- 指示文 1
次の (a)〜(c) が宝塚の地形についての原文と一致するかどうか、それぞれ「はい」か「いいえ」で答え、判断の決め手となる原文の語句をそのまま引用してください。
(a) 伊丹段丘では、弥生時代の明確な遺跡がまだみつかっていない。
(b) 昆陽池を中心に、南北方向に陥没地帯がある。
(c) 明治年間の地形図では、この地域は完全に平坦である。
- 指示文 2
宝塚の地形と弥生時代の遺跡についての原文を、最後の文のあとから書き継いでください。

- 原文
-=-=-=-=-
そのころの宝塚

154 ~ 159 / 532ページ
西摂の各地で、銅鐸・銅剣・銅戈の祭りがおこなわれ、ひろい地域にわたる交流のみられるころ、宝塚市の地域はどんな様子であったのだろうか。
 長尾山系の南にひろがる伊丹段丘は、現在植木畑・蔬菜(そさい)畑・水田としてゆたかに利用されている。ここは地質的には武庫川・猪名川そして長尾山系から流れる幾筋かの川による複合扇状地で、地形は複雑である。数回の遺跡分布調査や安倉地区区画整理事業のためにおこなわれた調査においても、弥生時代の明確な遺跡はまだみつからず、ただこの台地の北東端にある川西市加茂遺跡が知られているにすぎない。この地域に遺跡が発見されないのは、おそらく地形的に水田化がむずかしかったことによるものと考えられる。
 一見平坦な面をもっているこの地域は、明治年間の地形図をみると、意外に小さな凹凸(おうとつ)があり、そのくぼみは旧川筋の痕跡であることがわかった。それは北から南へほぼまっすぐにたどることができ、伊丹段丘を刻んで南の尼崎の沖積地にむかって流れている。また昆陽(こや)池を中心に東西方向に陥没地帯があり、今は昆陽池をはじめ多くの溜池(ためいけ)となっている。長尾山系から南へ流れる河川は、この陥没地帯によってむきを西に変えたり、陥没地帯を越えて南へ向かっていたことがわかる。川の流れはここで一時せきとめられ、洪水のときには北部一帯が冠水するなどの被害も生じたであろう。長尾山系を出た水は、傾斜面をしばらくはよどみなく南下し、やがて陥没地帯に阻まれて多量に砂礫を含む土を堆積する。この台地上に弥生時代の集落がつくられなかったのは、このような自然の条件に制約されたからにほかならない。
-=-=-=-=-
- データ抜粋
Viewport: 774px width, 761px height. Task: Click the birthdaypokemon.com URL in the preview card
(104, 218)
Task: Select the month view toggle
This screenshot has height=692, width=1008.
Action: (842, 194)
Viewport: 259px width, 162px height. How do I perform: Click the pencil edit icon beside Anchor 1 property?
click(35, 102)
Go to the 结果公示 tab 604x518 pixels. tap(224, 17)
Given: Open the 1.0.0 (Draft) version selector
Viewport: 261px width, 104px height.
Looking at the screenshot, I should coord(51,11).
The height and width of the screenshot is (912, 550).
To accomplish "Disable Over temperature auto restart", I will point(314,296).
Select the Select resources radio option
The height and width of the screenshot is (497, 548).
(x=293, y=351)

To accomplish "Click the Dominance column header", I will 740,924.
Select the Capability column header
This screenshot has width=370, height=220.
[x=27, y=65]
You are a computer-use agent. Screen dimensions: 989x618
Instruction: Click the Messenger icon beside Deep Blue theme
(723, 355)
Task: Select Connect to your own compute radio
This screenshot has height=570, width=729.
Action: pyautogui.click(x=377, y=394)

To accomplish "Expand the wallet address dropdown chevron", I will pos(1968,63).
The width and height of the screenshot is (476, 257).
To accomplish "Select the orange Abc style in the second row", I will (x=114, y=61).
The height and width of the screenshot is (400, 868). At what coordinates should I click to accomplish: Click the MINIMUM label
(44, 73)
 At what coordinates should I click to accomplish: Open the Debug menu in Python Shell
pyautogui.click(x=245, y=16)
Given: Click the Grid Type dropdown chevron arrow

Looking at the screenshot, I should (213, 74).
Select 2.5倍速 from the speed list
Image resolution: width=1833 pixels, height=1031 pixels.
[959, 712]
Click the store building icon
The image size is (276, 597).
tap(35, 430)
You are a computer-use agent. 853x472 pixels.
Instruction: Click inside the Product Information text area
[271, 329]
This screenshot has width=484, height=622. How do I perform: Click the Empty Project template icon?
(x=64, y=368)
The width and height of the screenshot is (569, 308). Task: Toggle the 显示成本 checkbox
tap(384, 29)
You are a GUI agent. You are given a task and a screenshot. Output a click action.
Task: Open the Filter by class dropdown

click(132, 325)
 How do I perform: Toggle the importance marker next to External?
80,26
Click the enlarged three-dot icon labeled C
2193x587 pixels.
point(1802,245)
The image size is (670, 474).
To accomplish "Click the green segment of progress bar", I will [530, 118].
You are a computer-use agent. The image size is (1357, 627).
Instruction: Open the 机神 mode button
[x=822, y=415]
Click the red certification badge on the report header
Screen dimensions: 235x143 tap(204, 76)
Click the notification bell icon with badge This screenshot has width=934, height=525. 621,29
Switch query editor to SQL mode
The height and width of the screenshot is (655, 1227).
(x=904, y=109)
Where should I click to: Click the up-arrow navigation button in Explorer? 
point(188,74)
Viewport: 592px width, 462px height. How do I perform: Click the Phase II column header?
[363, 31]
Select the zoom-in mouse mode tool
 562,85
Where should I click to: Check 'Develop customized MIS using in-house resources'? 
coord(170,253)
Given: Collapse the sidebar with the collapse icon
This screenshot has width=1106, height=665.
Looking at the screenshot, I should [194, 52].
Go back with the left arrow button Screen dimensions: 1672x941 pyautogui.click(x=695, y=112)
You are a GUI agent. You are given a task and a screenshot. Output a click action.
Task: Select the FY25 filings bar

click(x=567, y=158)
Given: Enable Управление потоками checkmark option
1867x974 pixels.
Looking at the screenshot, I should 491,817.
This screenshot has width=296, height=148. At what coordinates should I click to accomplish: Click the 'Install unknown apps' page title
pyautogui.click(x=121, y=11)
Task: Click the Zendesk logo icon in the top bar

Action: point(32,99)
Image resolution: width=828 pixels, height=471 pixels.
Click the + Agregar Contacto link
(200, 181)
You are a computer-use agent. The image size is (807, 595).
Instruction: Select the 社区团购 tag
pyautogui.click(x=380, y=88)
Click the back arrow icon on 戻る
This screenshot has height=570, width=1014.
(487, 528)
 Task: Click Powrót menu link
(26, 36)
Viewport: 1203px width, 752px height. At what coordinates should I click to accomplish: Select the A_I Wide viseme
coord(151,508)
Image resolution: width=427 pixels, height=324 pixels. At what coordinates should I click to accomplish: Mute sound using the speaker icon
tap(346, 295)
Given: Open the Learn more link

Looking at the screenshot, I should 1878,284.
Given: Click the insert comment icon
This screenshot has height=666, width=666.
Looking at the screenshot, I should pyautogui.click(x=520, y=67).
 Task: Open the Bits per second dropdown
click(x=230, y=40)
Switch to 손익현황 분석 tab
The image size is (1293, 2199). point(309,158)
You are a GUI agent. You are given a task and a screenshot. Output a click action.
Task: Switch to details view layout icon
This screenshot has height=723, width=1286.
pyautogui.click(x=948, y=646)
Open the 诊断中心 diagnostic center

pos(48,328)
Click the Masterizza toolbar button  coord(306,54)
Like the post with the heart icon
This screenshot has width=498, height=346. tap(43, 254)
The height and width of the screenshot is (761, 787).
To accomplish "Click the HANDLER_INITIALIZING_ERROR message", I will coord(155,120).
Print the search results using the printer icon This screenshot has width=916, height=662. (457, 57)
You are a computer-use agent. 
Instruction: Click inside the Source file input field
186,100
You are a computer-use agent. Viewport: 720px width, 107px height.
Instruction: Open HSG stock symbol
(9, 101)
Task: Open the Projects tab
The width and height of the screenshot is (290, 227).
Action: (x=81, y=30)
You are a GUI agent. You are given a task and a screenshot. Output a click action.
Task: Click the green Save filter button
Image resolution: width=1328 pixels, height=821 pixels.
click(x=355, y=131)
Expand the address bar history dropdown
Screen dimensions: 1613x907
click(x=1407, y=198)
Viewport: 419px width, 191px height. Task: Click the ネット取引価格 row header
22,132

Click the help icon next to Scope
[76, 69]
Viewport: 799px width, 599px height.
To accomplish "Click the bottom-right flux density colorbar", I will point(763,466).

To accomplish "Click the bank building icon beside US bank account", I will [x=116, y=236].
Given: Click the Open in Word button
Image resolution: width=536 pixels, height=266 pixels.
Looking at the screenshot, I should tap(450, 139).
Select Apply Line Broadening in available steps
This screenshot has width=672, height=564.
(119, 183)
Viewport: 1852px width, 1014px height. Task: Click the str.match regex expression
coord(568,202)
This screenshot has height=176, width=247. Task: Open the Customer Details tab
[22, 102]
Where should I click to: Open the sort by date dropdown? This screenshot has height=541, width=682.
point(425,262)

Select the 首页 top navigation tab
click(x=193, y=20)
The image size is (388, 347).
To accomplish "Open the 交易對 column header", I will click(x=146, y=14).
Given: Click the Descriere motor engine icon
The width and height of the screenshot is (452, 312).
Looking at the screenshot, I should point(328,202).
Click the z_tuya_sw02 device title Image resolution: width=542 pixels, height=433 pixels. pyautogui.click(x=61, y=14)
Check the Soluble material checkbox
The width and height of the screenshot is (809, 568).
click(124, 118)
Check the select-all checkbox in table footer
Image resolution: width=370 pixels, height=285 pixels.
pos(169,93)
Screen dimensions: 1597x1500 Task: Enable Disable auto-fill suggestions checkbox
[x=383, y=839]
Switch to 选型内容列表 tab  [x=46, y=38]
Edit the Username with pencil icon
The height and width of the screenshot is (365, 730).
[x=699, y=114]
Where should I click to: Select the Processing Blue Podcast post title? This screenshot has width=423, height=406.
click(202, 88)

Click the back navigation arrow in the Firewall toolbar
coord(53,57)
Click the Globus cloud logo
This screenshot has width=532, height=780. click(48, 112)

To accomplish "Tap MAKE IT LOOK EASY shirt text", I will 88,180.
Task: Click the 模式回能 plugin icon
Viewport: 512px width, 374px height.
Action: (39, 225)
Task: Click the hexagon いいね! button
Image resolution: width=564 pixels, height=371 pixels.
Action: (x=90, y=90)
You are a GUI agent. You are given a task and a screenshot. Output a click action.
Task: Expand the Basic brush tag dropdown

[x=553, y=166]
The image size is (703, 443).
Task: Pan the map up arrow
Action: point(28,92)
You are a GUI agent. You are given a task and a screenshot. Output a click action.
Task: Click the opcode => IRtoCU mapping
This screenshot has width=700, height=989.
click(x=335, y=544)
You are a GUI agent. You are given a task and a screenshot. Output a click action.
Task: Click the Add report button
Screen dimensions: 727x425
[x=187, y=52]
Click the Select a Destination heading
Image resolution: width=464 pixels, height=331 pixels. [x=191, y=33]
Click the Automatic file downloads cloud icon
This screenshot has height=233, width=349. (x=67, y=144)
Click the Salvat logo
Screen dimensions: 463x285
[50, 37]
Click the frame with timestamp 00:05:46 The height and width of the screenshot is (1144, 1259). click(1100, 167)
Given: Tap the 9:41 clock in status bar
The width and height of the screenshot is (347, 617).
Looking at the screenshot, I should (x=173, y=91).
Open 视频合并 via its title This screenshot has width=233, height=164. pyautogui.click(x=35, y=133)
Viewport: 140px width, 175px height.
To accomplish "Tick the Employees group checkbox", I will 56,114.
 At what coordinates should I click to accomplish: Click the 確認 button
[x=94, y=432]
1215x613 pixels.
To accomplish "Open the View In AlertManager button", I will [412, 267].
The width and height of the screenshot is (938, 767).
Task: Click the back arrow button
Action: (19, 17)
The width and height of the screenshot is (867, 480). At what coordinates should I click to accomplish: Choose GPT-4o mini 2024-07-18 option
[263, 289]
-=-=-=-=-
- 解答 1
(a) はい — 「弥生時代の明確な遺跡はまだみつからず」
(b) いいえ — 「昆陽(こや)池を中心に東西方向に陥没地帯があり」
(c) いいえ — 「明治年間の地形図をみると、意外に小さな凹凸(おうとつ)があり」

- 解答 2
 安倉地区の調査によって、天王寺川西岸地域のきわめて限られた面積であったが、グライ土壌の発達する低地のあることが認められた。しかしこの地域も北からの河川の影響を受けやすく、また山間部を蛇行(だこう)してきた武庫川が平野部にぬけ出た地点にあたるため、集落をつくることができなかったものと思わせる。弥生土器は発見されず、須恵器(すえき)や土師器(はじき)が散布し、安倉高塚古墳があるということは、古墳時代になってはじめてやや本格的な集落がつくられたことを想定させる。
 このように宝塚市域南部の伊丹台地上には、弥生時代の遺跡として明らかにされた例がない。
 しかし六甲山の東麓や長尾山南麓では、古くから遺物を採集している記録がある。昭和二、三年ごろ、現在の宝塚ゴルフ場付近の一帯で弥生時代の遺物が採集されたと伝えられるが、その資料も出土地点もくわしく記録されないまま戦災で焼失したということである。支多々川(したたがわ)・逆瀬川(さかせがわ)・仁川などによって六甲山系から花こう岩質の砂礫が運びだされた扇状地は、弥生時代の米づくりには適地ではない。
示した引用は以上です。